L’intervento che pubblichiamo è stato fatto ad un seminario della Summer University del Partito della Sinistra Europea che si è tenuta recentemente a Chianciano Terme. L’autrice, dirigente dell’ ODP (Partito della Libertà e della Solidarietà) della sinistra turca che fa ufficialmente parte della Sinistra Europea propone una lettura particolare tanto del golpe recente quanto dell’uso politico dei rifugiati che sta facendo il governo di Erdogan.
di Asli Aydin
Come tutti hanno avuto modo di seguire, anche tramite i media internazionali, in Turchia c’è stato un tentativo di golpe nella sera di venerdì 15 luglio, portato avanti da un gruppo di militari che si erano proclamati “Consiglio della Pace”
Il golpe non è riuscito.
Indipendentemente dal risultato, il tentativo che è stato effettuato da una giunta esterna alla catena gerarchica di comando, ha rivelato ancora una volta come questa fase cupa della situazione in Turchia, sia una conseguenza delle politiche di governo dell’AKP (il Partito per la Giustizia e lo Sviluppo di Erdogan, Ndr).

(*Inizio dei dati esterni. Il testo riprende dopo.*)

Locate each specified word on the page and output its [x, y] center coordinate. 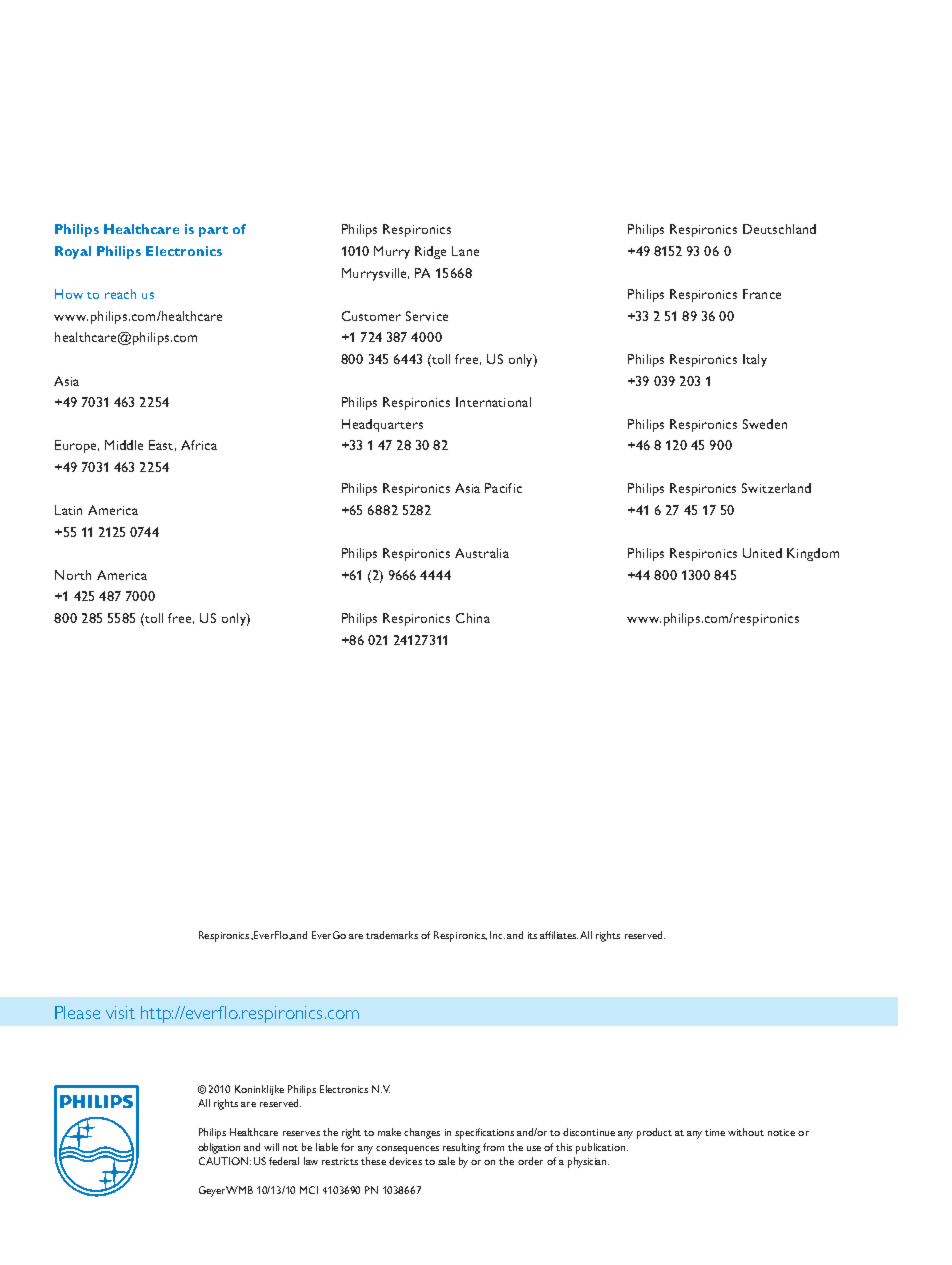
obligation [219, 1148]
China [473, 618]
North [73, 575]
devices [405, 1161]
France [762, 294]
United [762, 553]
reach [120, 294]
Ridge [430, 252]
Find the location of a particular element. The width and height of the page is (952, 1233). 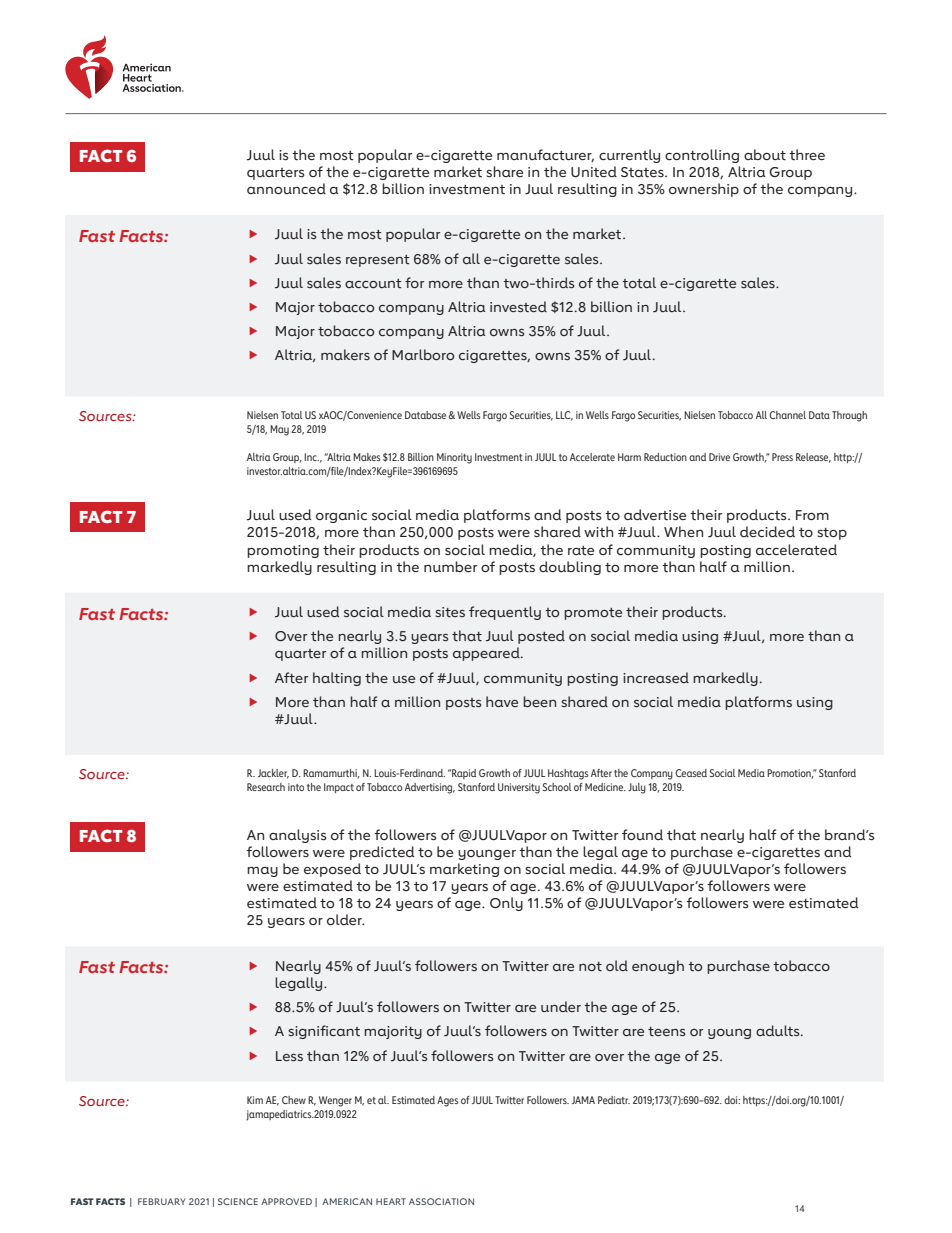

announced is located at coordinates (286, 188).
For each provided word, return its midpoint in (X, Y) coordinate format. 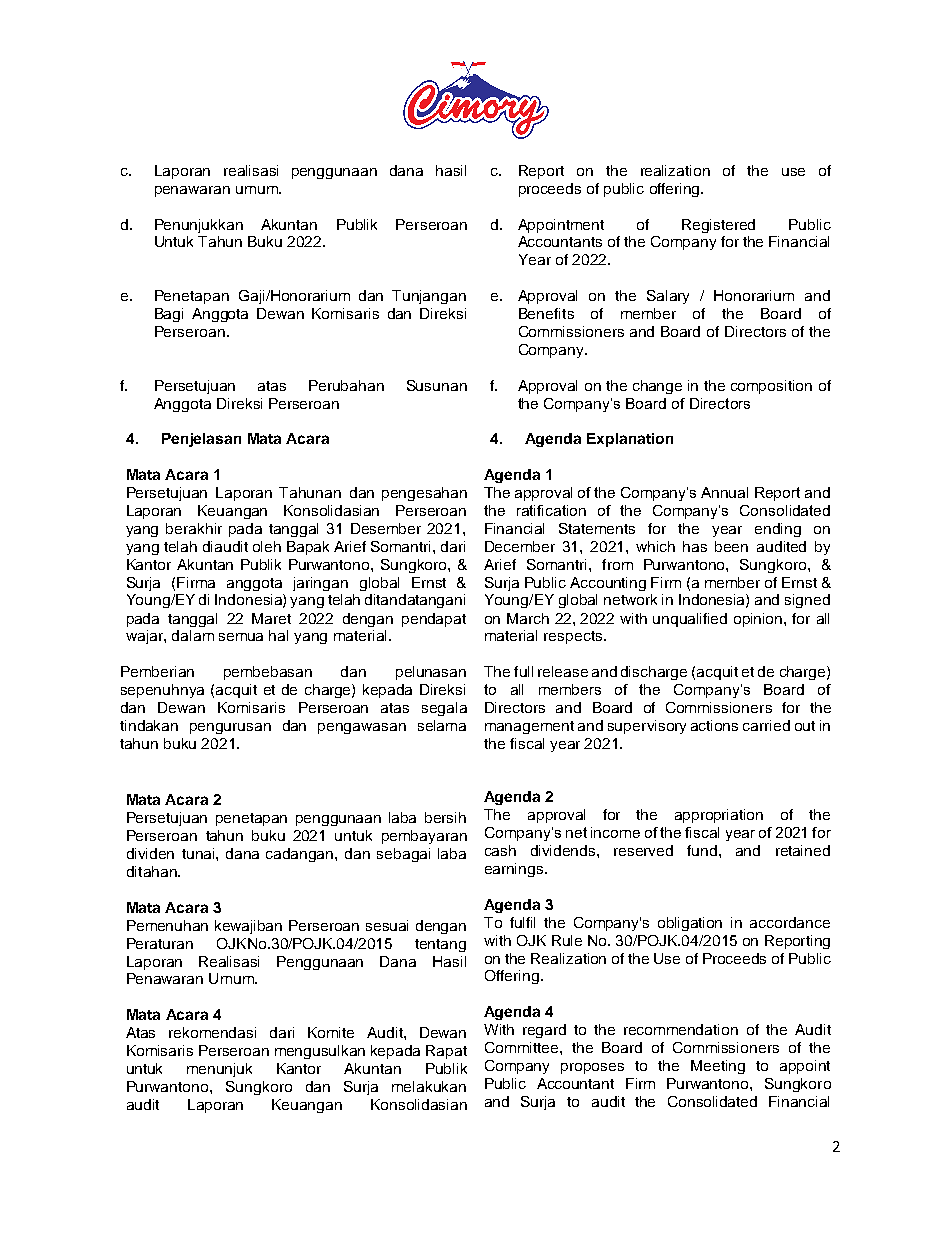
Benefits (546, 313)
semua (241, 637)
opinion (759, 620)
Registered (718, 226)
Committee (523, 1047)
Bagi (169, 315)
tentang (440, 945)
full (523, 671)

È fuori da ogni dubbio che la risoluzione dei problemi fondamentali del nostro paese: ingiustizia, disuguaglianza, ruberie, corruzione, povertà, e il modo di uscire da questo perenne conflitto in cui prevalgono gli aspetti antidemocratici, siano condizioni che non possono essere risolte attraverso un colpo di Stato militare. A questo proposito, vale la pena precisare ancra che per garantire gli interessi della popolazione non possiamo augurarci un golpe; l’emancipazione non può essere raggiunta con i tentativi di una giunta. I colpi di Stato non sono un’opzione per la sinistra.
D’altra parte, il ritratto che è passato del fallito colpo di Stato è stato quello di una ‘vittoria della democrazia’. Un ritratto costruito dall’AKP e dai media per coprire molti aspetti della realtà.

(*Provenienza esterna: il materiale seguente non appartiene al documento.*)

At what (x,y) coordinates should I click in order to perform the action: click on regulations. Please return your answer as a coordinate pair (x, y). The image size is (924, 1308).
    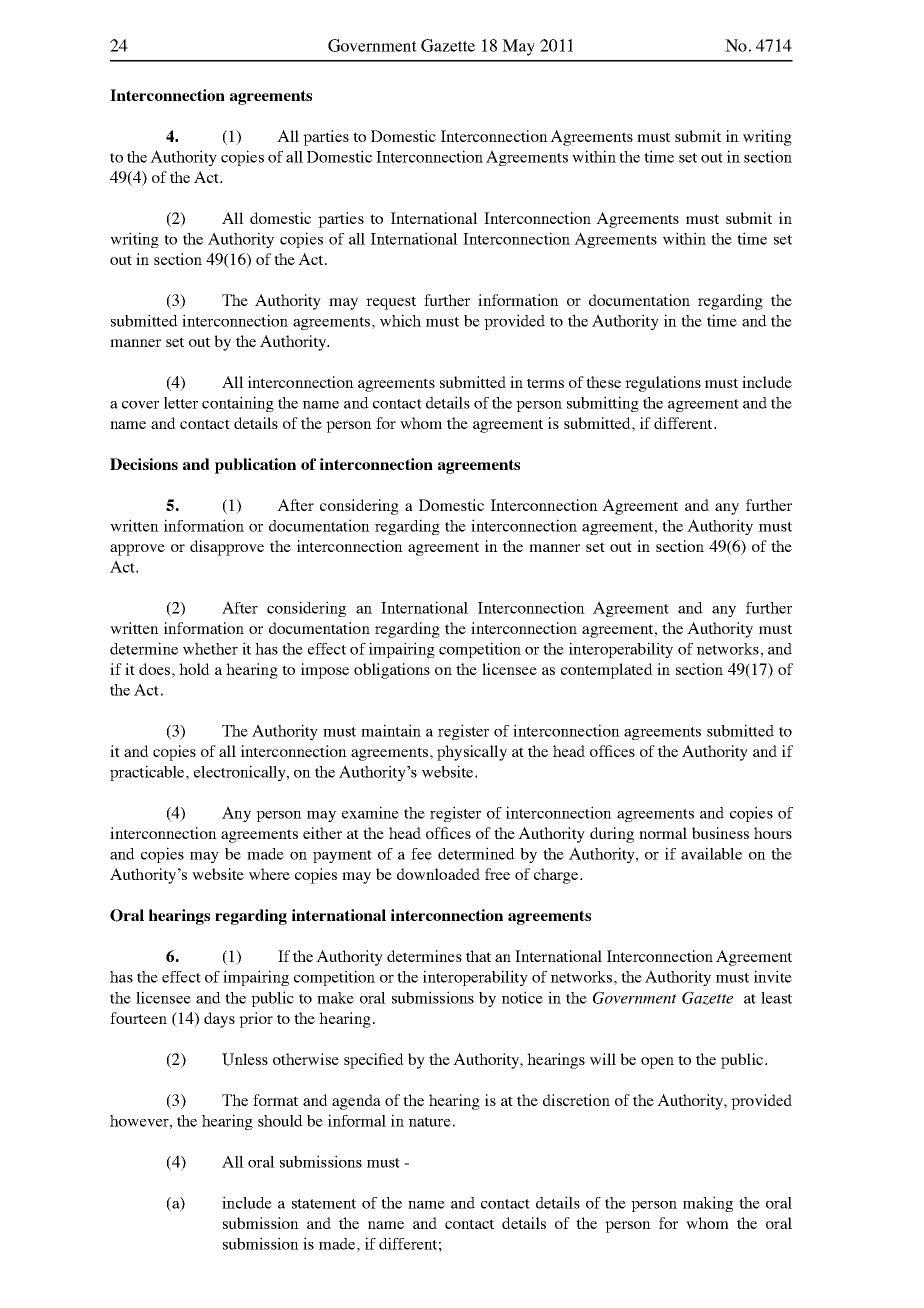
    Looking at the image, I should click on (663, 384).
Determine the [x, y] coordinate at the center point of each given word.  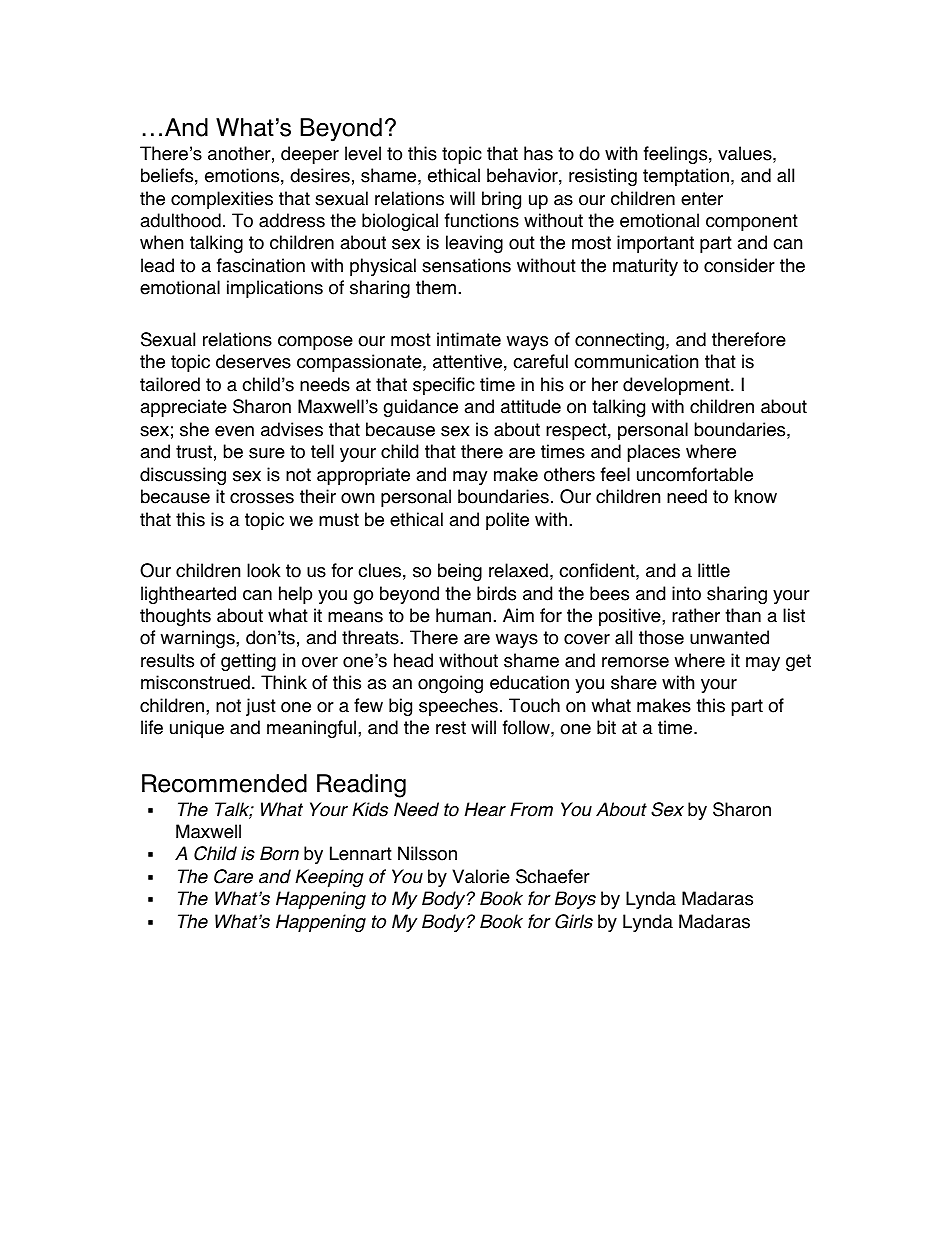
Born [279, 853]
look [264, 570]
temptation [686, 177]
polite [507, 521]
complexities [222, 200]
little [714, 570]
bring [501, 200]
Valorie [481, 876]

Alcuni di coloro che hanno risposto all’appello del Presidente Erdogan, affinché la gente scendesse nelle piazze, contro il tentativo di golpe, hanno lanciato un segnale preciso. Vestiti come salafiti – jihadisti molti urlavano spesso “Takbeer” (un richiamo alla Sharia), alcuni di loro hanno massacrato un giovane soldato nei pressi del Ponte sul Bosforo. Invece di gridare slogan per la democrazia, gridavano solo per la Sharia. Non sembravano animati da ideali ispirati ai diritti umani, alla libertà di pensiero, alla partecipazione, e al pluralismo.

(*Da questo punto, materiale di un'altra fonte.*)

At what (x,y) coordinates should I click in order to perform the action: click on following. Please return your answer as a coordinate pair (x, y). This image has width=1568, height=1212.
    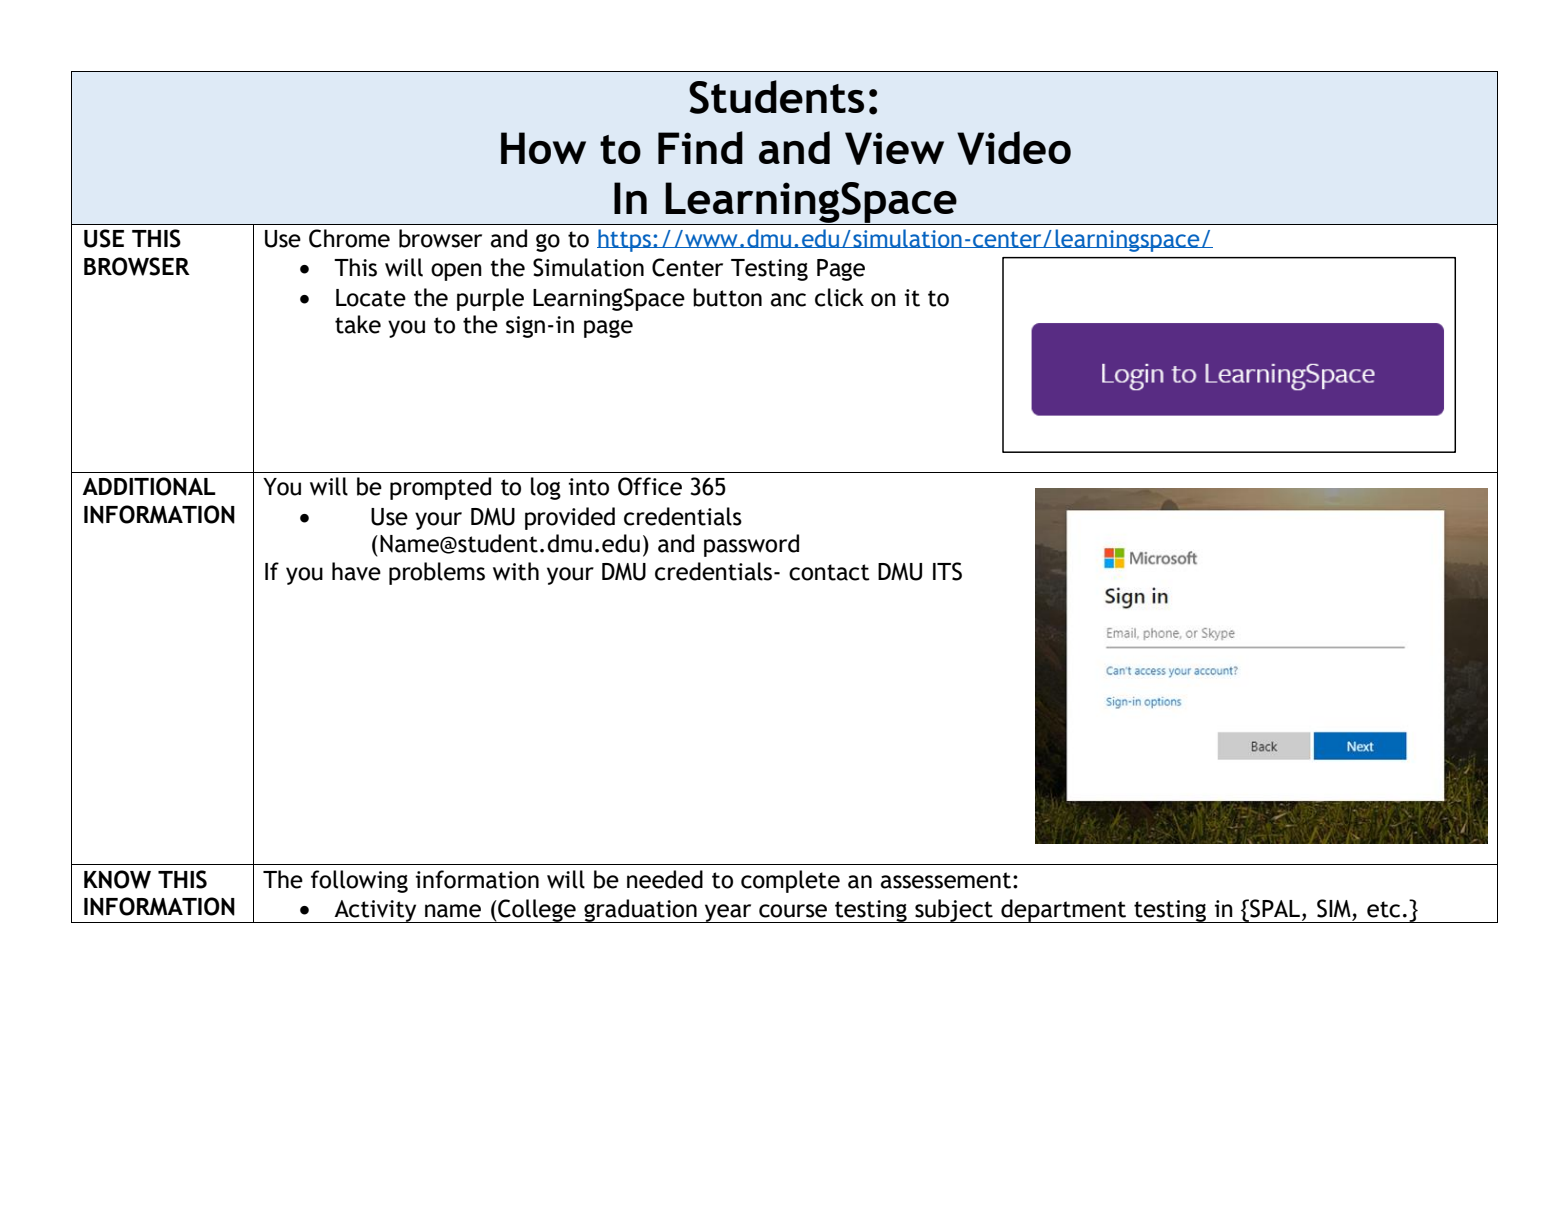
    Looking at the image, I should click on (359, 881).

Sì, il colpo è stato impedito. Ma, ha vinto la democrazia? Hanno vinto la libertà di stampa, i diritti e le libertà fondamentali, il sistema parlamentare, e il secolarismo? Sono le donne, i bambini, gli studenti, la solidarietà delle nazioni, i membri dei gruppi LGBT ad aver vinto? Sono i lavoratori, gli agricoltori, i produttori che hanno vinto? Tutto ciò è ancora in una situaione di grave minaccia. A questo bisogna pensare e su questo bisogna avere delle risposte.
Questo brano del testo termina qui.